======== SELECTED PASSAGE ========
Two Penn Medicine studies were released this week by the Archives of Neurology, one of the JAMA/Archives journals.
The first article, led by Daniel Weintraub, MD, associate professor of Psychiatry and Neurology in the Perelman School of Medicine at the University of Pennsylvania, notes that half of patients with Parkinson's disease (PD) and psychosis receive prescriptions for antipsychotic agents, including drugs that have the potential to worsen Parkinson's symptoms. The frequency of use of these agents has not changed since the FDA issued a black box warning about using these drugs in patients with dementia, according to a report in the July issue of Archives of Neurology, one of the JAMA/Archives journals.
To read more about Dr. Weintraub's study, see the JAMA/Archives news release. This research was supported by grants from the National Institute of Mental Health.
In the second study, David Wolk, MD, assistant professor of Neurology in the Perelman School of Medicine at the University of Pennsylvania and colleagues studied the use of positron emission tomography (PET) imaging to help identify findings in brain tissue associated with Alzheimer's disease (AD).
The research team evaluated use of a tracer called fluorine 18-labeled flutemetamol and conducted PET scans on seven patients who were given a dose of this substance. Researchers found correspondence between readings of the PET scans and evidence of amyloid lesions-the plaque associated with AD-provided by microscopic evaluation of the biopsied tissue.
"With the potential emergence of disease-specific interventions for AD," said Dr. Wolk , "biomarkers that provide molecular specificity will likely become of greater importance in the differential diagnosis of cognitive impairment in older adults."
For more information about this study, see the JAMA/Archives news release. Dr. Wolk's study was entirely sponsored by GE Healthcare.
Penn Medicine is one of the world's leading academic medical centers, dedicated to the related missions of medical education, biomedical research, and excellence in patient care. Penn Medicine consists of the Raymond and Ruth Perelman School of Medicine at the University of Pennsylvania (founded in 1765 as the nation's first medical school) and the University of Pennsylvania Health System, which together form a $5.3 billion enterprise.
The Perelman School of Medicine has been ranked among the top five medical schools in the United States for the past 18 years, according to U.S. News & World Report's survey of research-oriented medical schools. The School is consistently among the nation's top recipients of funding from the National Institutes of Health, with $373 million awarded in the 2015 fiscal year.
The University of Pennsylvania Health System's patient care facilities include: The Hospital of the University of Pennsylvania and Penn Presbyterian Medical Center -- which are recognized as one of the nation's top "Honor Roll" hospitals by U.S. News & World Report -- Chester County Hospital; Lancaster General Health; Penn Wissahickon Hospice; and Pennsylvania Hospital -- the nation's first hospital, founded in 1751. Additional affiliated inpatient care facilities and services throughout the Philadelphia region include Chestnut Hill Hospital and Good Shepherd Penn Partners, a partnership between Good Shepherd Rehabilitation Network and Penn Medicine.
Penn Medicine is committed to improving lives and health through a variety of community-based programs and activities. In fiscal year 2015, Penn Medicine provided $253.3 million to benefit our community.
======== GIVEN MATERIAL ========
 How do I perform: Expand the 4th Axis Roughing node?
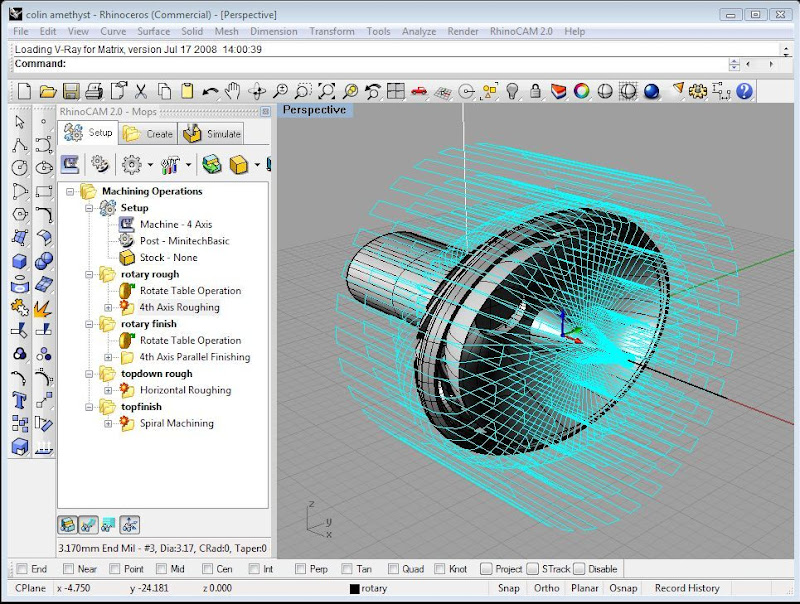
========
### INSTRUCTIONS FOR THE TASK
According to the article on the two Penn Medicine studies, who sponsored Dr. Wolk's study? The data come from a separate source unrelated to the article.

### OUTPUT BELOW
GE Healthcare